Now, though, Tennessee must hope that it can win out against a difficult final three opponents in the regular season, that new top seed Kansas City - which the Titans beat 27-3 back in October - stubs its toe in at least one of its final three games, and that the New England Patriots lose again as well.

That's a lot to go right for a Titans team that has seen so much go wrong this season on the injury front. But let me count those for you. Since the season began, Tennessee has had a total of 86 players on its active roster at one time or another. That's the most in the NFL this season. Pretty hard to develop any chemistry or continuity when guys probably need name tags in the huddle to identify each other.

Yet somehow, some way, coach Mike Vrabel and his staff have bandaged together a group of Titans who have won nine of 14 starts to date and played some pretty amazing football when they can hold on to the football, which they didn't do against the Steelers while coughing up three fumbles and throwing one interception.

And this wasn't an anomaly. In back-to-back losses to the Houston Texans and the Patriots, Tennessee turned it over a total of nine times. For the season, the many-hues-of-blue crew are minus-seven in turnovers, which actually makes their record to date all the more remarkable.

But for it to end the way Titans Nation wants it to, with a third straight playoff appearance under Vrabel, the turnovers need to end, too.

"We have to hold the ball in much more regard," Vrabel said after this one. "We obviously can't do that and think you're going to win."

photo AP photo by Don Wright / Tennessee Titans coach Mike Vrabel's team has gone from a six-game winning streak to a 1-3 stretch hastened by trouble hanging on to the football.

Yet even with all those turnovers - three led directly to field goals by the offensive-challenged Steelers - it looked as if Tennessee was going to pull it out before a terrific stop by Joe Haden denied the Titans a first down by literally two inches at the Pittsburgh 10-yard line.

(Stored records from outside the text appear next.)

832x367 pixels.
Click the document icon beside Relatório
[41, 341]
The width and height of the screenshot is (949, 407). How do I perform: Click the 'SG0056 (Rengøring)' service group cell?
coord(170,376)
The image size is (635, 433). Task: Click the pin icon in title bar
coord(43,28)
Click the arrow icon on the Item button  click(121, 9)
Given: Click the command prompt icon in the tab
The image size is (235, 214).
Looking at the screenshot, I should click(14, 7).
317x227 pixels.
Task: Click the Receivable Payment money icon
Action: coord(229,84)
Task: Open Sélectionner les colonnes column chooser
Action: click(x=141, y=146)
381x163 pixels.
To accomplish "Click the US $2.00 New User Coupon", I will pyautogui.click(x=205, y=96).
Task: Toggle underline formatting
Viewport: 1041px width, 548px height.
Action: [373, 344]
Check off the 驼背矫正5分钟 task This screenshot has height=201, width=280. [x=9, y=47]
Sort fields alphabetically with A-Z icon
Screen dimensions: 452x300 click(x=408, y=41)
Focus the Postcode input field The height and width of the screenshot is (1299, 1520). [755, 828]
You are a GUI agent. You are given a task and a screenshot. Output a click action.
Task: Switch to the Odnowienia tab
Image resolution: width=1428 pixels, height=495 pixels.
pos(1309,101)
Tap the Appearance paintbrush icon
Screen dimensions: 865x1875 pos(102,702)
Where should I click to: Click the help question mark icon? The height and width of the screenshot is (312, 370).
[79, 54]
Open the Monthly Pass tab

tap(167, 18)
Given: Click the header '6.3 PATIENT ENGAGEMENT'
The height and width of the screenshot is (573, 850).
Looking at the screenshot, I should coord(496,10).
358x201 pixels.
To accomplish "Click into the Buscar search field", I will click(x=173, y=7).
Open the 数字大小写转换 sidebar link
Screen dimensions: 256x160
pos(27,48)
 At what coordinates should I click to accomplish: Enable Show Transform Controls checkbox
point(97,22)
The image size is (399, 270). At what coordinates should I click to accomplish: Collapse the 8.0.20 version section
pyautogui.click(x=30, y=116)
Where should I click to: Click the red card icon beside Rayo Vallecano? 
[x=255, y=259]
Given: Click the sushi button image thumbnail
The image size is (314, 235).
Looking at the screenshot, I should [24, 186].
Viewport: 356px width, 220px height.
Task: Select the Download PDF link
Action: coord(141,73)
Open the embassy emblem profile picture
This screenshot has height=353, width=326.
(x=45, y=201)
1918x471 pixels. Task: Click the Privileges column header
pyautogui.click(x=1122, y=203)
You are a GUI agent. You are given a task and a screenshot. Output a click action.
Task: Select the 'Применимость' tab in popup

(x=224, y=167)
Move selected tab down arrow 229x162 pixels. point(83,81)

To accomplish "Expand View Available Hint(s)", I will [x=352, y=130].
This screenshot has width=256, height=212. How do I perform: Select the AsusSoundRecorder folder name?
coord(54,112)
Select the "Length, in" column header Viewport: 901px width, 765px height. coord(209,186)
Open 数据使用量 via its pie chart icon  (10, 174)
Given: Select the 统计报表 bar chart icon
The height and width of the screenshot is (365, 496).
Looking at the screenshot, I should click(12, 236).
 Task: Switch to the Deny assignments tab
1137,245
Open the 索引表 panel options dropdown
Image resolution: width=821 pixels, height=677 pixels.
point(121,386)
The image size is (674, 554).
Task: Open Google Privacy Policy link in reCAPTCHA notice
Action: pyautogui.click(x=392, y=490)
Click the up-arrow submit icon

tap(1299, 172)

So now a team that could have held the No. 1 seed in the AFC must face the surging San Francisco 49ers at Nissan Stadium on Thursday night, then win remaining games against the red-hot Miami Dolphins - who have won six straight - and at Houston, which shocked the Titans last month, to have any shot at the top seed.

Even then it will take some luck, because New England, which is also 9-5 at the moment, owns the tiebreaker against Tennessee for home-field advantage. And just in case Titans Nation thinks the injury bug may be behind it, wide receiver Julio Jones left Sunday's game with a leg injury.

What should concern the Titans more is holding off division rival Indianapolis. The Colts have won five of their past six games, and after visiting the Arizona Cardinals this Saturday for a Christmas matchup, they finish out the season against the Las Vegas Raiders and at woeful Jacksonville.

Tennessee has beaten Indy twice, so the Titans own the tiebreaker for the AFC South crown. But if Indy wins out, the Titans must go 2-1 down the stretch to avoid a wild-card weekend road game.

But at least they're not the Atlanta Falcons, whose playoff hopes likely ended Sunday at San Francisco, that 31-13 loss dropping them to 6-8. That may not yet mathematically eliminate them in a muddled, mediocre NFC, but it surely has them on life support.

In Titansville, there remains much hope that Henry can return for the playoffs, especially if the franchise can somehow earn a bye. Yet Henry doesn't seem to be as much of a necessity for playoff success - running back D'Onta Foreman rushed for 108 yards against the Steelers - as cleaning up the turnovers.

Or as kick returner Chester Rogers noted after Sunday's loss: "I think every game, every week, you have to have a sense of urgency. The Colts are playing their (behinds) off, and we have to finish out and win all three games and put ourselves in position."

Otherwise, the Titans may find themselves in the unenviable position of having to win as many as three road games in the playoffs to reach their first Super Bowl since the 1999 season.